REID: DEMOCRATS CONTINUE TO FIGHT FOR MIDDLE-CLASS AMERICANS WITH COMPROMISE TAX CUT PROPOSAL
Despite Rhetoric, Republicans Aren’t Interested in Preventing $1,000 Tax Increase on Middle Class Families
Washington, D.C. – Nevada Senator Harry Reid made the following remarks today on the Senate floor regarding a compromise payroll tax cut extension proposal. Below are his remarks as prepared:
Last week my friend, the Republican Leader, tried to convince me Republicans realize it would be disastrous to raise taxes on the middle class.
Here on the Senate floor, he quoted half a dozen news reports as evidence Senate Republicans support an extension of payroll tax cuts for 160 million American workers.
I told him I was skeptical Republicans really support this tax cut. It turns out I was right.
On Thursday Republicans shot down Democrats’ proposal to cut taxes for middle-class Americans, supposedly on the grounds it raised taxes on the richest of the rich in this country.
But a few minutes later Republicans also shot down their own proposal to extend payroll tax cuts, even though it was paid for with their own hand-picked reductions in government spending.
Whatever my friend, Senator McConnell, may say, it is obvious Republicans just aren’t interested in preventing a $1,000 tax increase on nearly every family in this nation from taking effect on Jan. 1.
But Democrats will not relent on keeping taxes low for the middle class. So today Sen. Casey will unveil a modified version of the payroll tax cut proposal he introduced last week.

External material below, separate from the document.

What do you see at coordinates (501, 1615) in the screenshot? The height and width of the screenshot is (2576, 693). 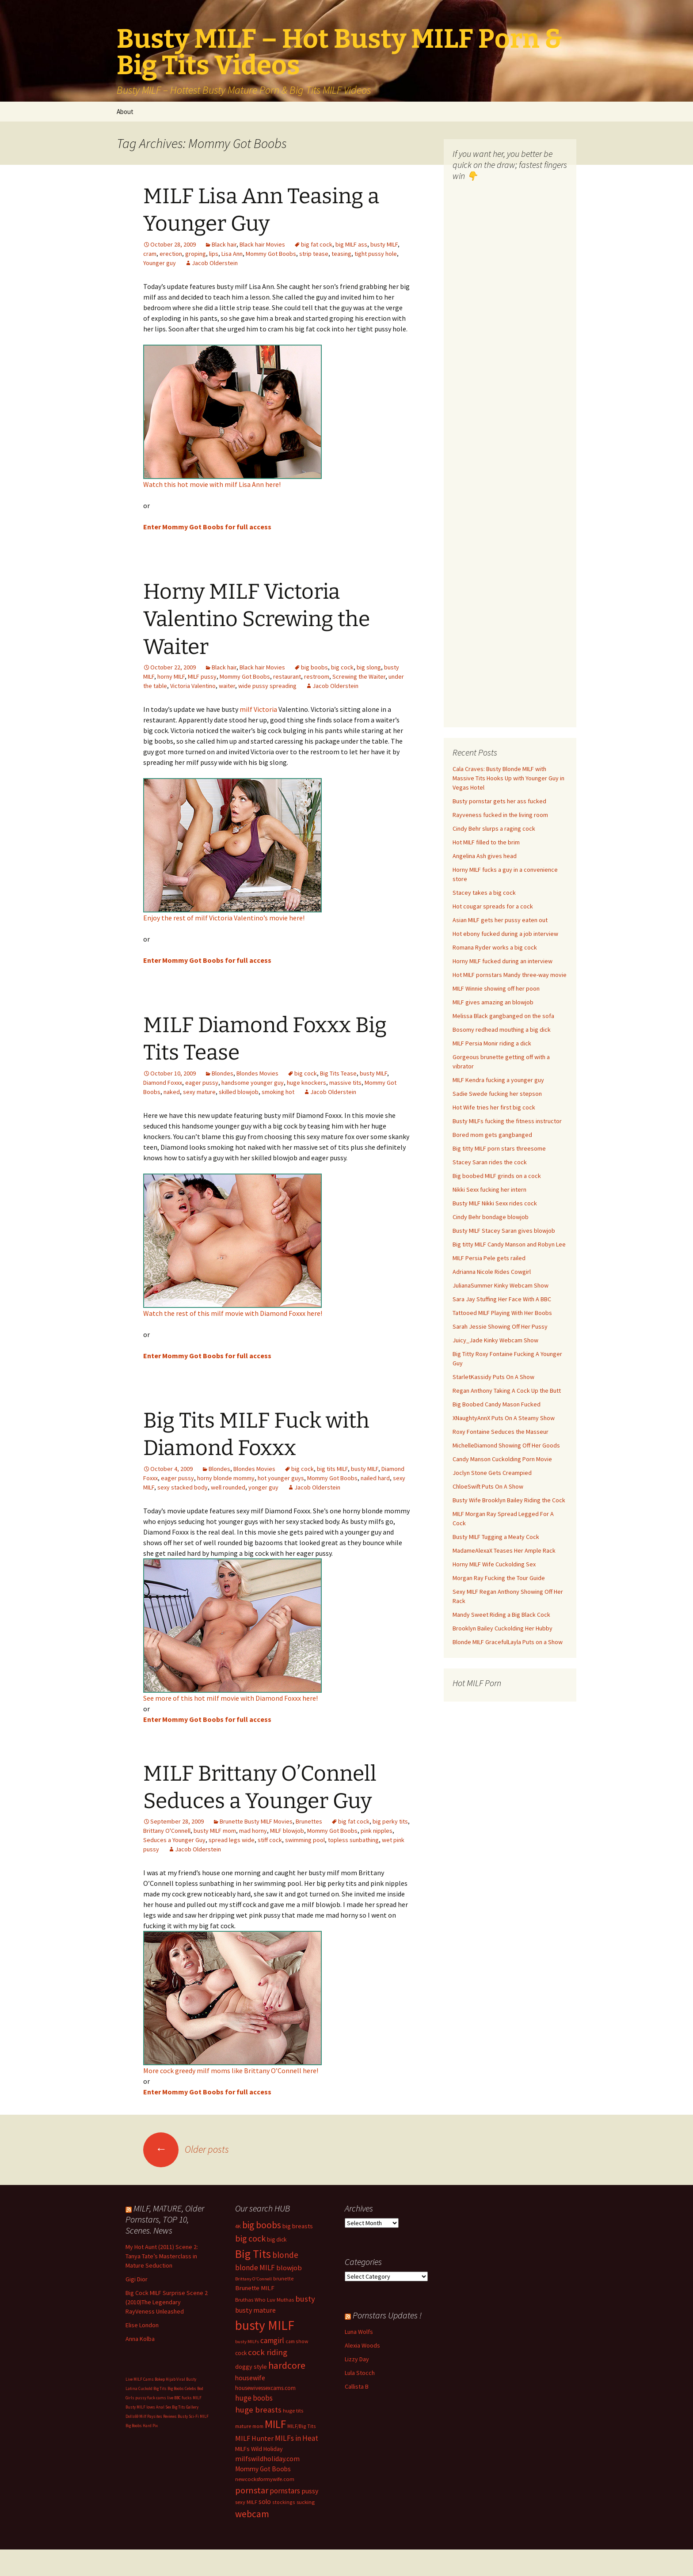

Like our previous proposal, this scaled-back version will cut taxes for 160 million American workers, including 1.2 million Nevadans. Sen. Casey’s proposal will allow the average family to keep an extra $1,500 to spend on necessities next year.
And like our previous proposal it won’t add a penny to the deficit. It will be fully paid for with a mixture of spending cuts Republicans have already agreed to and a tiny surtax on the top two-tenths of one percent of American taxpayers.
Every spending reduction in the proposal was agreed to by a bicameral group of Republicans on the Supercommittee, so we know they support these cuts.
And, in an effort to make our proposal more palatable to Republicans, we have conceded to significantly cut the surtax on income above $1 million and make it temporary.
Democrats know how important extending and expanding the payroll tax cut is to working families. It’s also important to our economy.
Economists of every political persuasion agree if Republicans block this proposal – raising taxes on American families by $1,000 next month – it will have an immediate, negative impact on our economy. It will halt our still-fragile recovery in its tracks, and drag us back into recession.
We all know Congress can’t afford to play chicken with the economy. That’s why Democrats are committed to passing this payroll tax cut.
Republicans need to be prepared to meet us partway. We are offering a serious proposal with meaningful concessions, including spending cuts Republicans have already agreed to.
And the scaled-back, temporary tax on the very richest Americans – a group with an average income of $3 million a year – is also a sincere attempt to get Senate Republicans on board.
We know a few of them have even said publically that they are open to asking millionaires and billionaires to contribute to our economic recovery. I only hope they have the courage to act on their convictions.
I repeat: this is a serious proposal, and Republicans should take it seriously.
Here’s why: Americans, regardless of political affiliation, say they wholeheartedly support Democrats’ plan to cut taxes for middle-class families.
Fifty-eight percent of Republicans agree we should extend and expand payroll tax cuts for 160 million American workers.
Further, Americans overwhelmingly support our proposal to ask millionaires and billionaires to pay their fair share to help this country thrive.
Americans from every corner of the country and every walk of life agree. Democrats, Republicans and Independents agree.
Asked if they support a plan that would require people making more than $1 million a year to contribute a little more to ensure this country’s economic success, the results were decisive: three-quarters of Americans said yes.
Wealthy Americans agree. Two-thirds of people making more than $1 million a year said they would gladly contribute more.
A supermajority of Republicans agrees, with two-thirds supporting the idea. And even a majority – 52 percent – of members of the Tea Party agreed.
It seems the only place in the country you can’t find a majority of Republicans willing to speak up for shared sacrifice is the United States Senate.
Republicans across the country support our plan and the way it is paid for. Republicans in Congress dismiss it at their peril. The American people are watching.